The civilian nuclear fuel cycle is an industrial process that produces electrical power from the nuclear fission of uranium. Using a measurement system to accurately account for possibly dangerous nuclear material, such as uranium, in a fuel cycle is important because of its possible loss or diversion. A measurement system is defined by a set of measurement methods, or “devices,” used to account for material flows and inventory values at specific locations at facilities in the fuel cycle. We develop a simulation-optimization algorithm and an integer-programming model to find the best, or near-best, resource-limited measurement system with a high degree of confidence. The simulation-optimization algorithm minimizes a weighted sum of false positive and false negative diversion-detection probabilities while accounting for material quantities and measurement errors across a finite, discrete time horizon in hypothetical non-diversion and diversion contexts.
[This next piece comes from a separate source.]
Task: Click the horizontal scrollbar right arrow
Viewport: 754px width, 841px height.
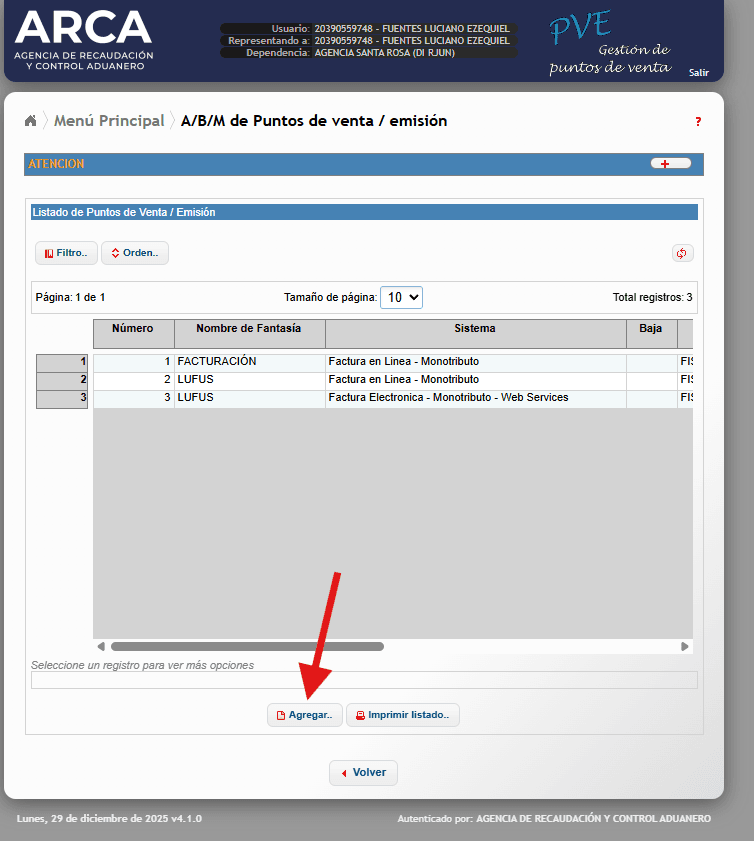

In each time period, the estimated cumulative material unaccounted for is compared to a fixed or an optimized threshold value to assess if a “significant amount of material” is lost from a measurement system. The integer-programming model minimizes the population variance of the estimated material loss, i.e., material unaccounted for, in a measurement system. We analyze three potential problems in nuclear fuel cycle measurement systems: (i) given location-dependent device precisions, find the configuration of n devices at n locations ( $$n=3$$ n = 3 ) that provides the lowest corresponding objective values using the simulation-optimization algorithm and integer-programming model, (ii) find the location at which improving device precision reduces objective values the most using the simulation-optimization algorithm (given the device accuracy is 100%), and (iii) determine the effect of measurement frequency on measurement system configurations and objective values using the simulation-optimization algorithm. We obtain comparable results for each problem at least an order of magnitude faster than existing methods do. Using an optimized, rather than a fixed, detection threshold in the simulation-optimization algorithm reduces the weighted sum of false positive and false negative probabilities.

Suggested Citation

  • Benjamin L. Johnson & Aaron T. Porter & Jeffrey C. King & Alexandra M. Newman, 2019. "Optimally configuring a measurement system to detect diversions from a nuclear fuel cycle," Annals of Operations Research, Springer, vol. 275(2), pages 393-420, April.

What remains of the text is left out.